#### PROBLEM TO SOLVE
For the records that follow, give the number of lines in which the word "agent" occurs, with nothing added.

#### RECORDS SHOWN
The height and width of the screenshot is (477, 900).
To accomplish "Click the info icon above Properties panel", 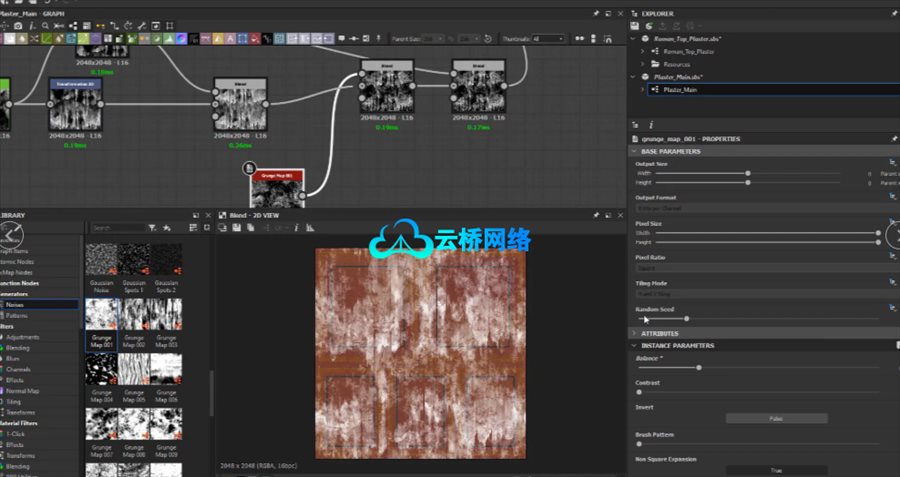I will 651,125.
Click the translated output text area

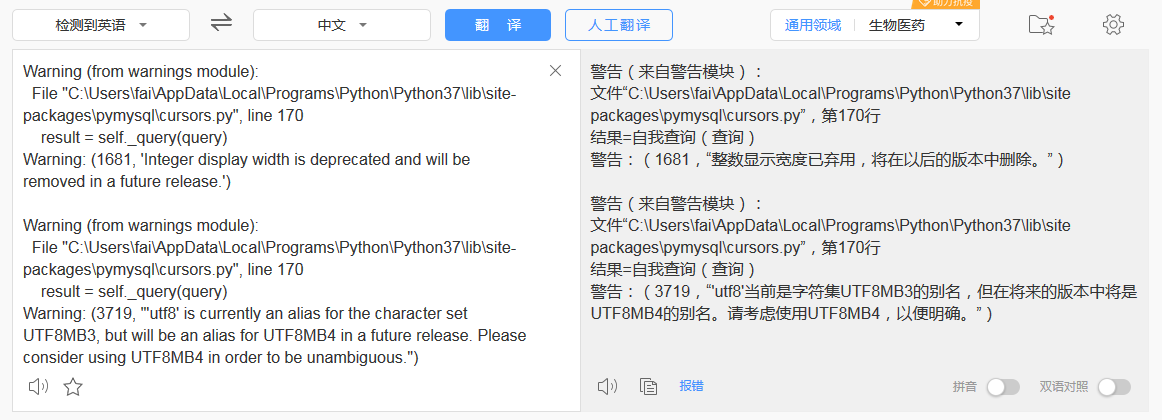click(870, 215)
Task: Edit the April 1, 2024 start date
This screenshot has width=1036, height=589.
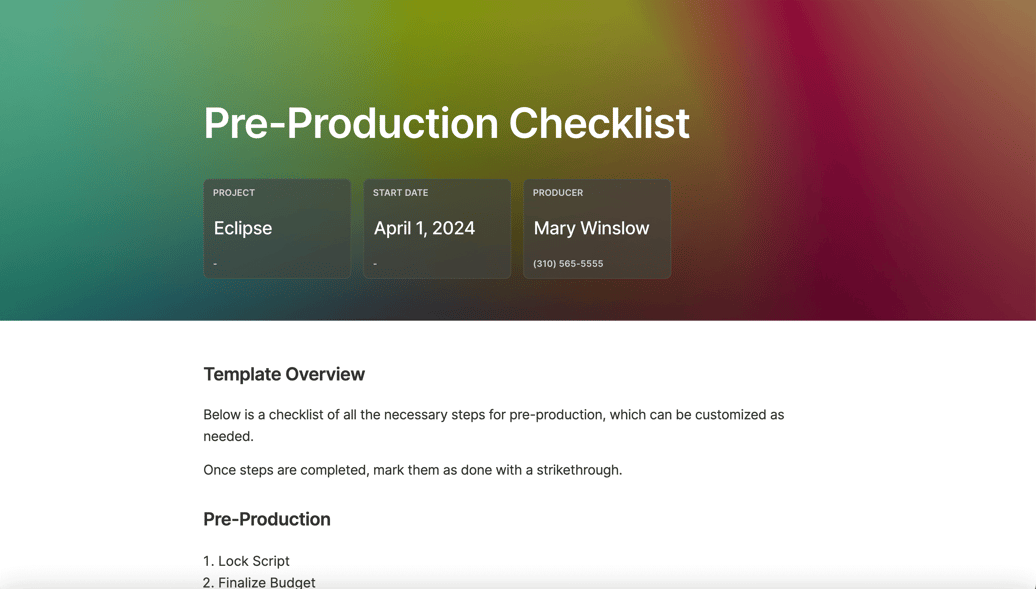Action: point(424,228)
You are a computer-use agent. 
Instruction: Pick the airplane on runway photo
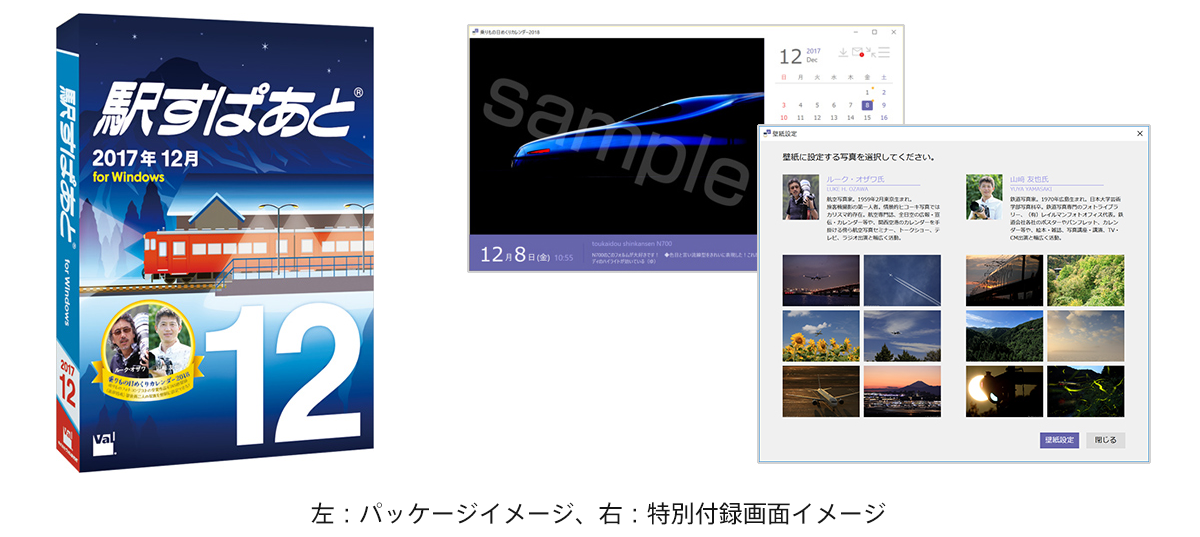coord(820,390)

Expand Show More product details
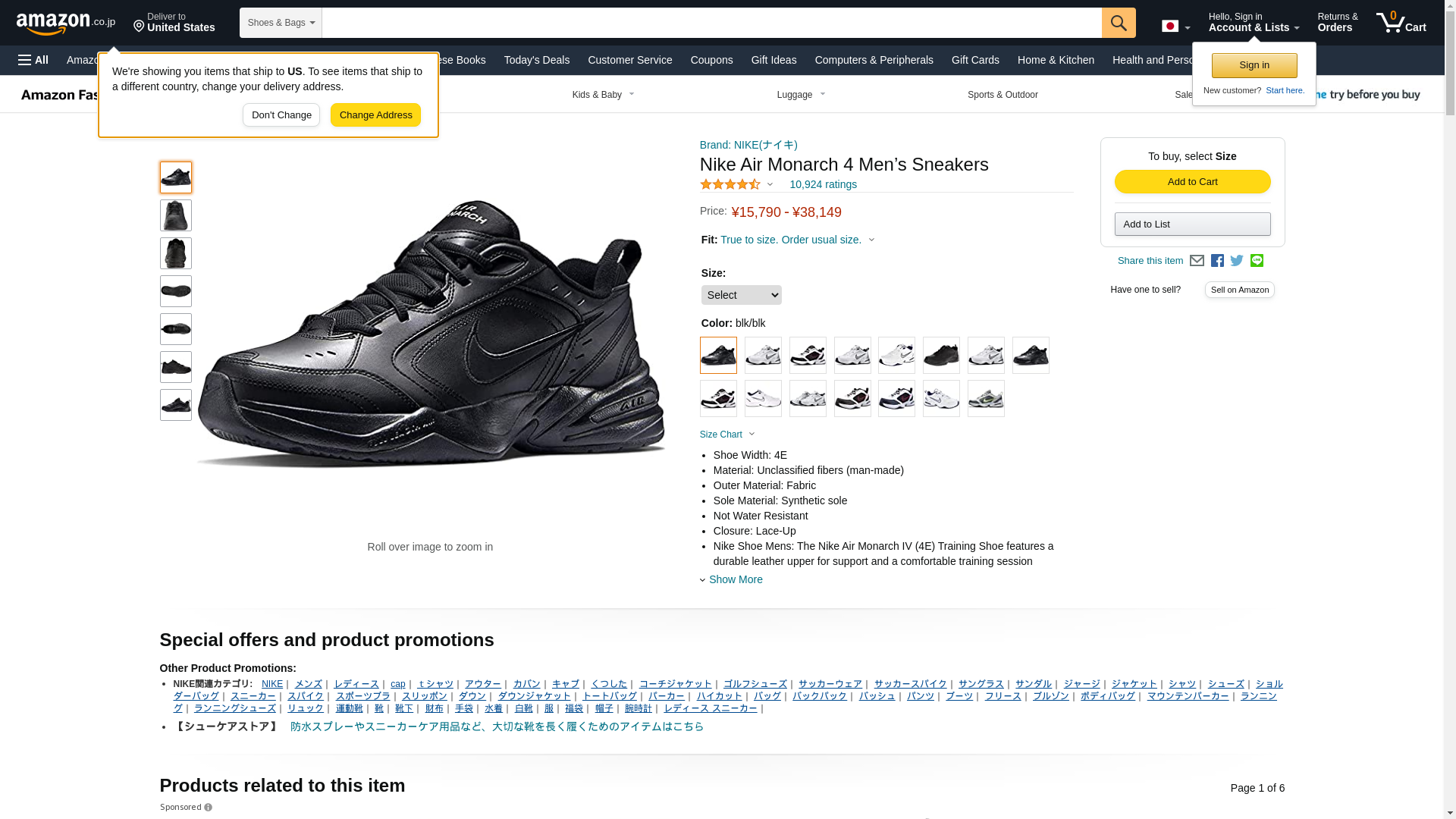(x=731, y=579)
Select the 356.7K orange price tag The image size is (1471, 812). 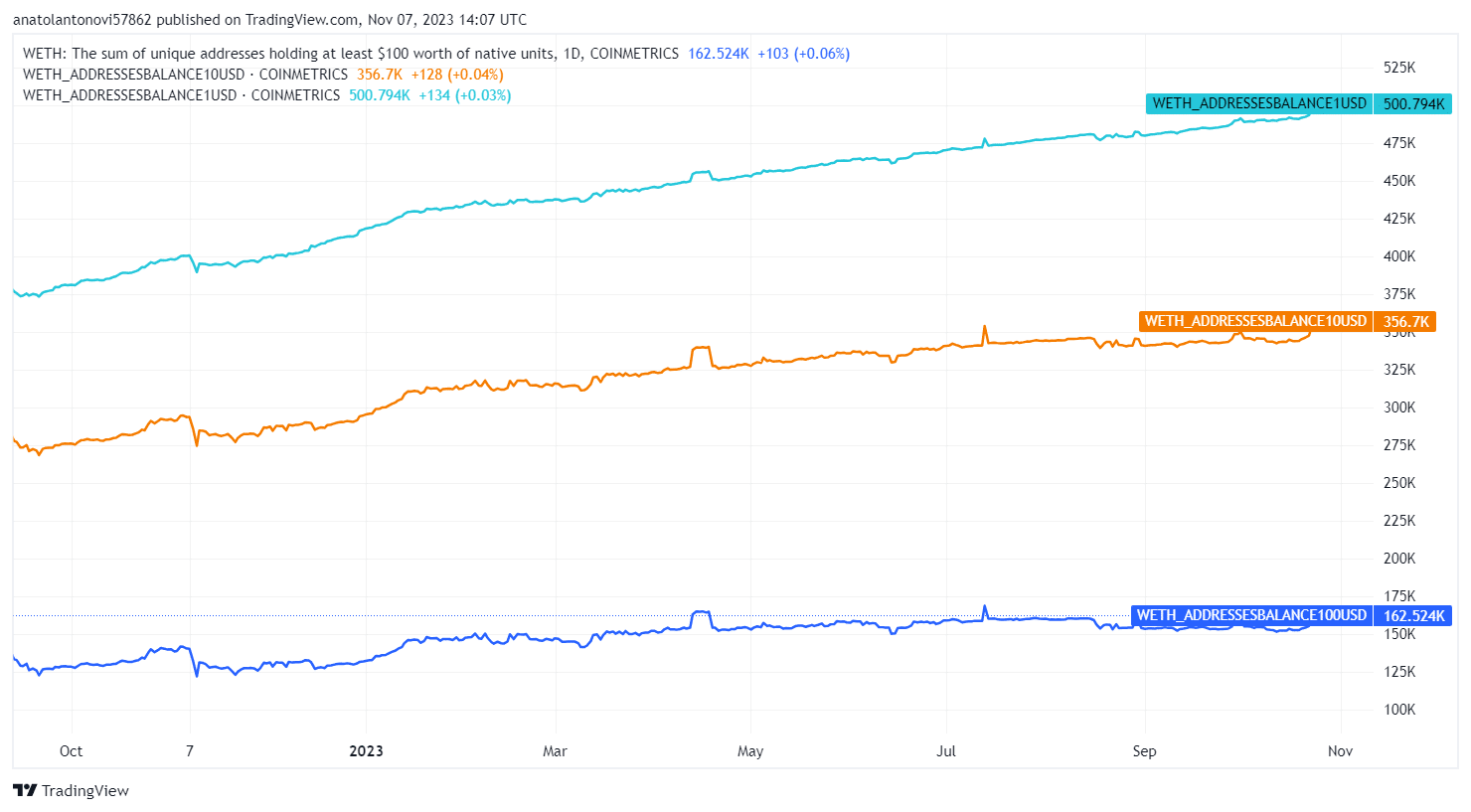[x=1405, y=321]
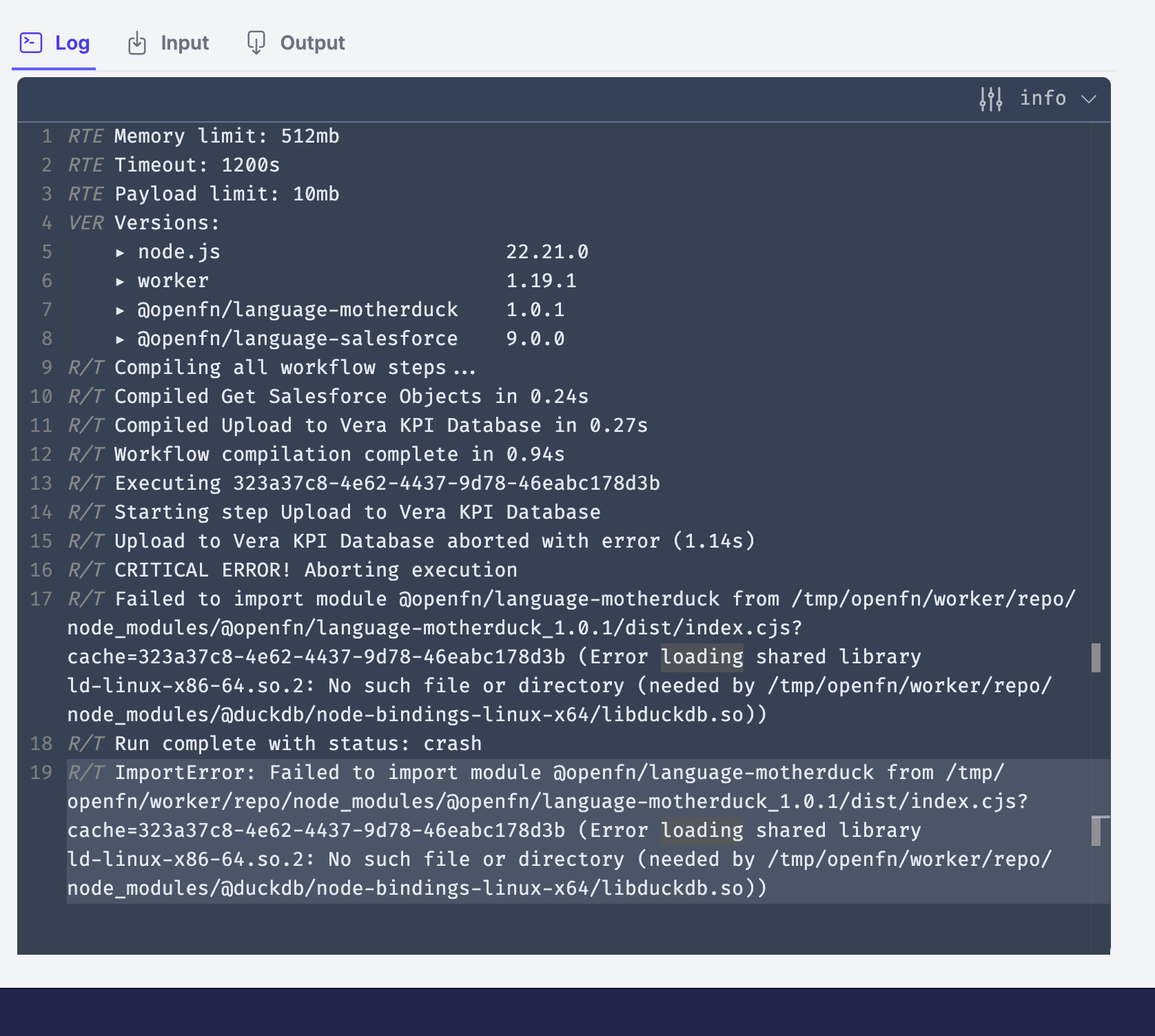
Task: Click the Output tab's export icon
Action: click(256, 43)
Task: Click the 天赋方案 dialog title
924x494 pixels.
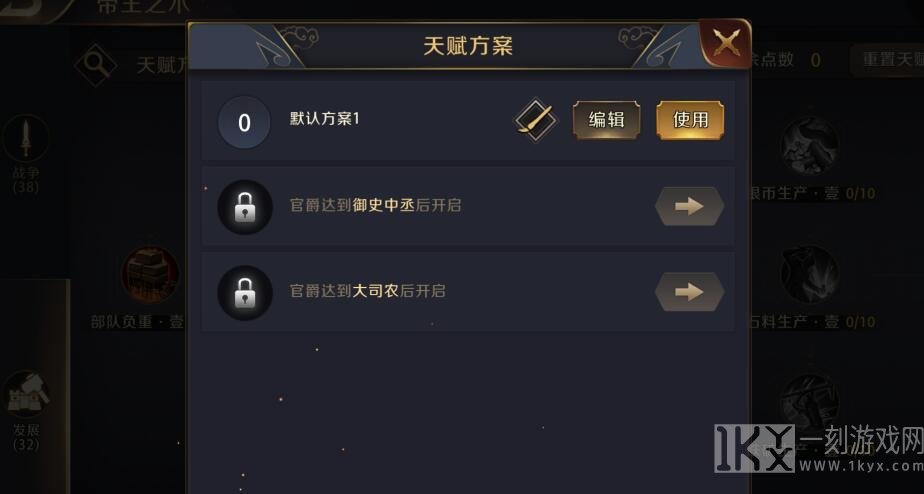Action: click(468, 46)
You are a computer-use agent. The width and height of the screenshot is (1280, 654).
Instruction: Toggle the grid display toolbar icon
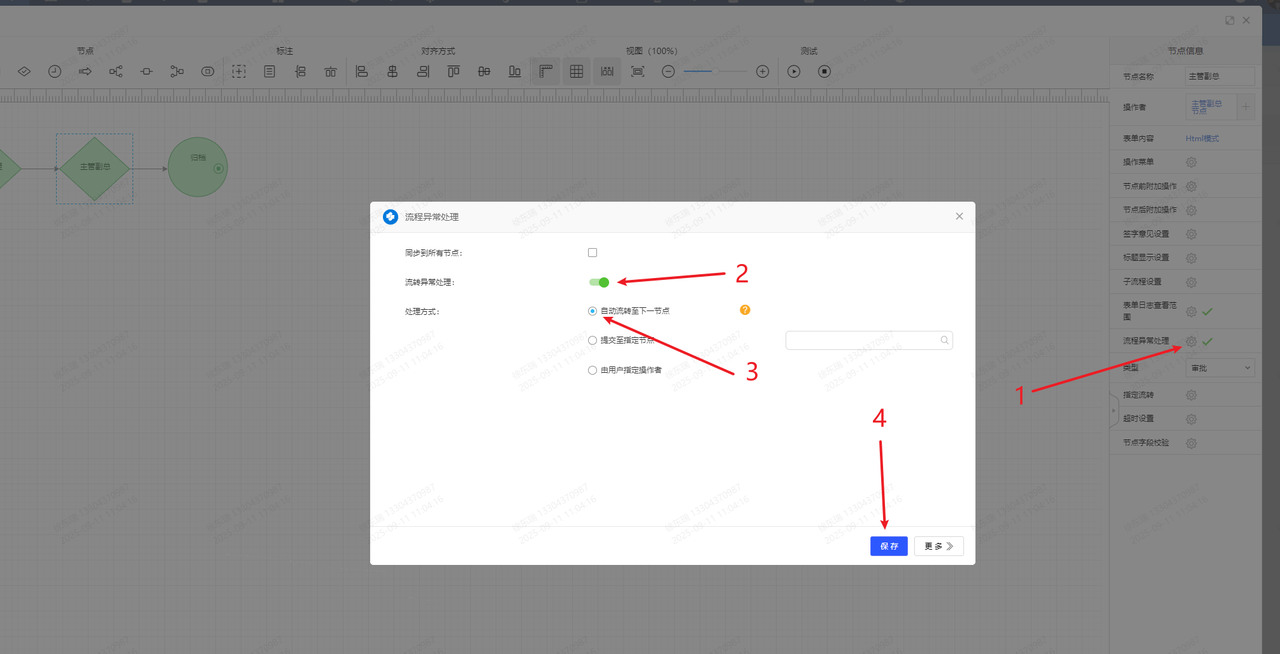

#### TASK RESPONSE
2